O maldito cancro tirou do convívio dos vivos, um pai, irmão, tio; um sonhador, patriota convicto, camarada leal que mesmo passando pela maior provação nunca se virou contra a FRELIMO. Aliás, ele não era daFRELIMO, ele era a FRELIMO. Repetia isso. Da FRELIMO éramos nós, miúdos que, com calo, fruto da experiência, poderíamos ser (um dia) a FRELIMO, dizia-me.

O maldito cancro tirou do convívio dos vivos, um herói. Sim, um herói. O seu papel na luta pela libertação de Moçambique que, de certeza, não se resumirá ao capitaneamento do desmantelamento do Nó Górdio de Kaulza de Arriaga, atribuem lhe esse estatuto. Mas a história e os homens sufragarão o seu papel e nem é ou será necessário Decreto Presidencial para que esse estatuto lhe seja concedido.

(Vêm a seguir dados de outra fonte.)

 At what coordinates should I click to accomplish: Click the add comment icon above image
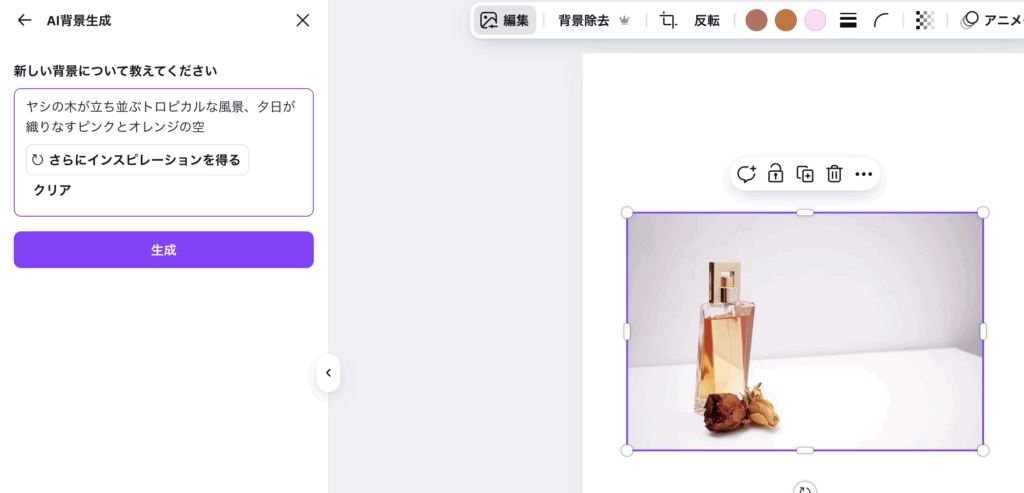(746, 174)
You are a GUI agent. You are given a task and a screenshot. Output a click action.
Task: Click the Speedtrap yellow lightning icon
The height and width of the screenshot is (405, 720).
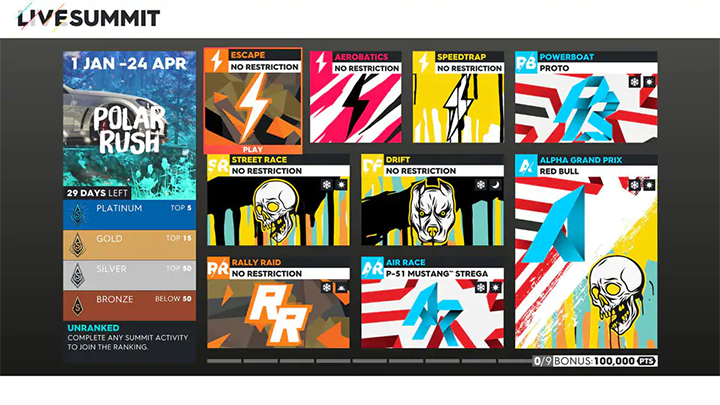click(423, 62)
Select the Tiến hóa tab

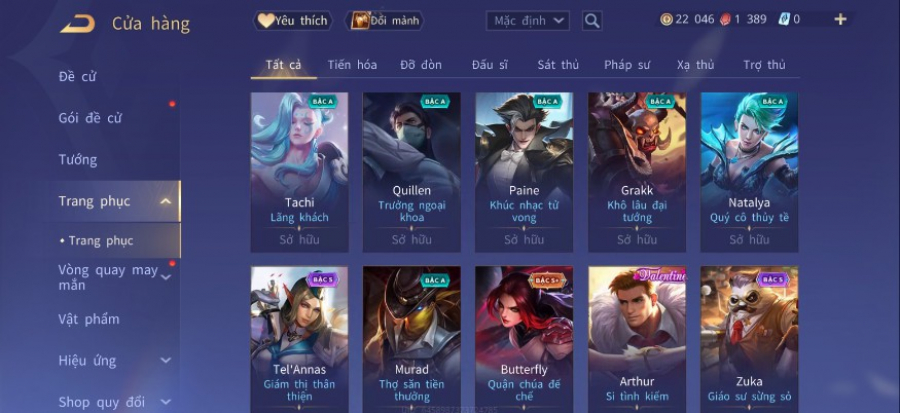[352, 65]
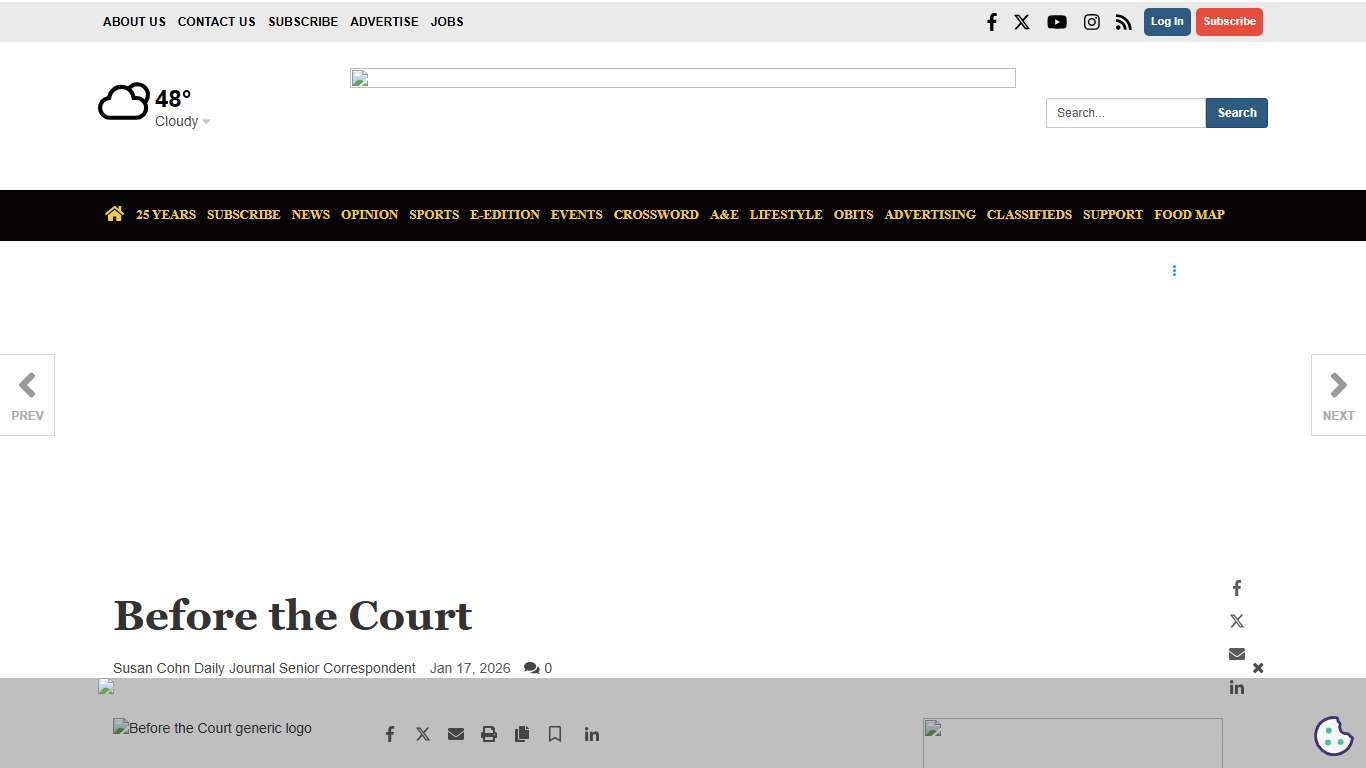
Task: View article comments via the speech bubble icon
Action: [x=532, y=667]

Ele é um herói desta pátria, é herói para os seus e os seus serão todos os moçambicanos de bem, que reconhecem e valorizam o esforço dos jovens da sua geração que abdicaram dos txilings próprios da juventude e se entregaram a causa de lutar por Moçambique, libertar a pátria.

Há de ser pelo seu papel no passado e o que ele representa para a nação que lhe foram dadas honras de Estado, do velório ao funeral, onde familiares, amigos, antigos companheiros de armas, militares da nova geração, governantes, membros de partidos políticos confluíram ao salão nobre do Conselho Municipal de Maputo e para Nhacutse onde foi sepultado, a seu pedido, para o último adeus.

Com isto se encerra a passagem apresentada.